Bunlardan birinin, Kamu Hizmeti Komisyonu olduğunu belirten Mustafa Akıncı, bu konuyla ilgili açıklamalarını anımsattı.

Cumhurbaşkanı Akıncı, KHK’daki 5 kişilik heyetin Cumhurbaşkanı tarafından tayin edildiğini, Kurucu Cumhurbaşkanı Rauf Raif Denktaş’tan günümüze kadar yeri ve zamanı geldiğinde söz konusu atamaların cumhurbaşkanları tarafından yapıldığını söyledi.

Akıncı, şunları ekledi:

“Ülkedeki kamu yönetimini çok yakından ilgilendiren, bağımsız, tarafsız, objektif olmasının ne kadar önemli olduğunun hepimizin bildiği bir kurumdan söz ediyoruz.Cumhurbaşkanlığı görevine gelmem halinde, bu tayinleri yapmak istemediğimi, KHK’nın yasanın değiştirilmesi için çaba harcayacağımı, kurumun çoğulcu, demokratik bir yapıya kavuşması için elimden geleni yapacağımı söyledim, böyle bir vaade bulundum…”

UBP-TKP HÜKÜMETİ

Cumhurbaşkanı Mustafa Akıncı, KHK’daki yapının değiştirilmesi hedefinin, Ulusal Birlik Partisi (UBP) ile Toplumcu Kurtuluş Partisi’nin (TKP) hükümet ettiği 1999-2001 yıllarına dayandığını söyledi.

Akıncı, bu hükümet döneminde KHK’yla ilgili yasa tasarı hazırladıklarını anımsatarak, hükümetin dağılmasının ardından tasarısın yeni hükümet döneminde kadük olduğunu anımsattı.

“TASARIDAKİ UNSURLAR GÜNCELLENDİ”

Cumhurbaşkanlığı’nın hukukçularının ilgili yasa tasarındaki unsurları güncellediğini vurgulayan Mustafa Akıncı, bununla ilgili bazı bilgiler verdi.

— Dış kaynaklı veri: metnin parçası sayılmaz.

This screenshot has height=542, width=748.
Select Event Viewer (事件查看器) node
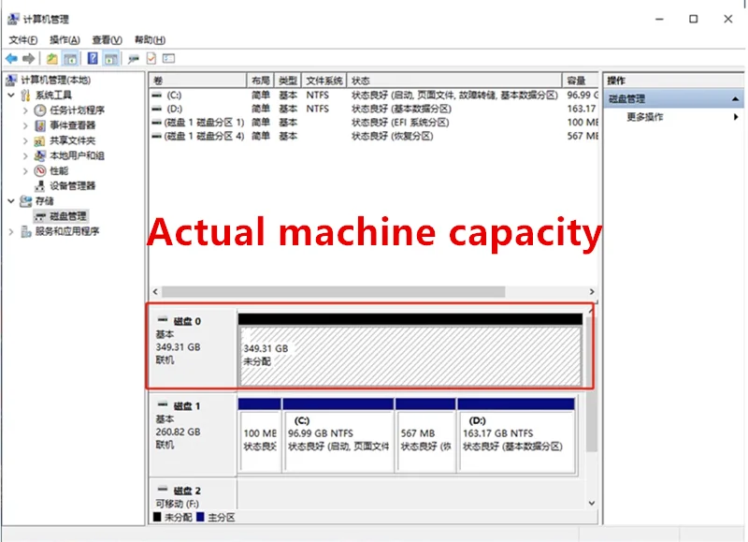(x=72, y=125)
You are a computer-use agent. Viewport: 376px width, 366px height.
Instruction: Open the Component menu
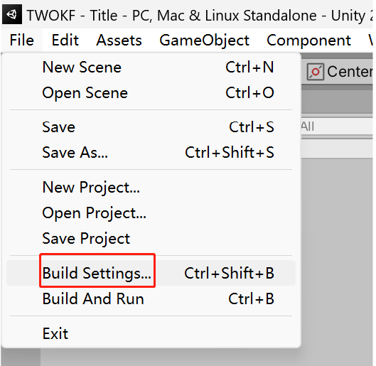308,40
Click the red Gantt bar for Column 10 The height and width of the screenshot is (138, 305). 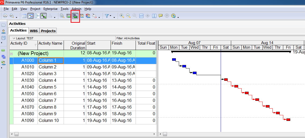click(288, 120)
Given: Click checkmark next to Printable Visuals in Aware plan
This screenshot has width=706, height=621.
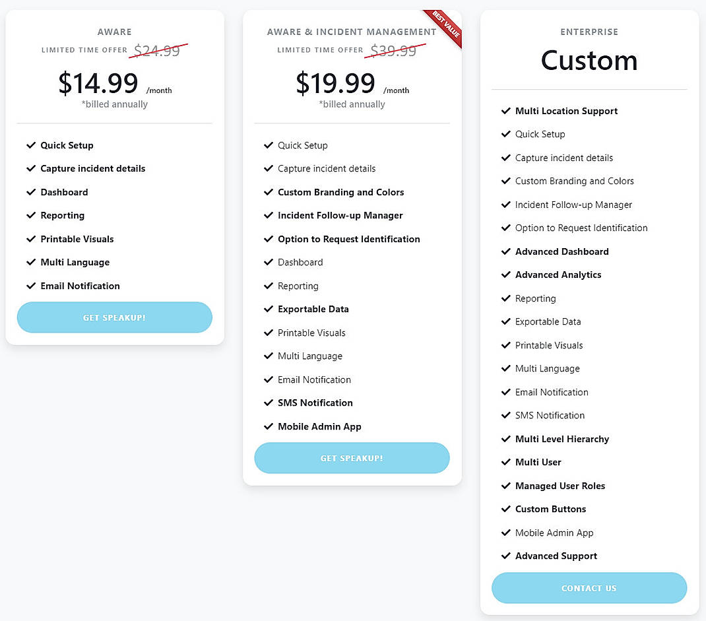Looking at the screenshot, I should click(31, 239).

Akıncı, “akademi” ve “hukuk” gibi alanların yanı sıra “Meclis” ve kamu çalışanı örgütlerinin önereceği 3 isimden birinin Cumhurbaşkanı tarafından seçileceği bir yapıdan söz etti.

“CUMHURBAŞKANI OLSA DA….”

“Tasarının 15 yıl önceki özü de buydu” diyen Akıncı, bu tayinlerin Cumhurbaşkanı da olsa tek kişinin 2 dudağı arasında olmaması gerektiğini vurguladı.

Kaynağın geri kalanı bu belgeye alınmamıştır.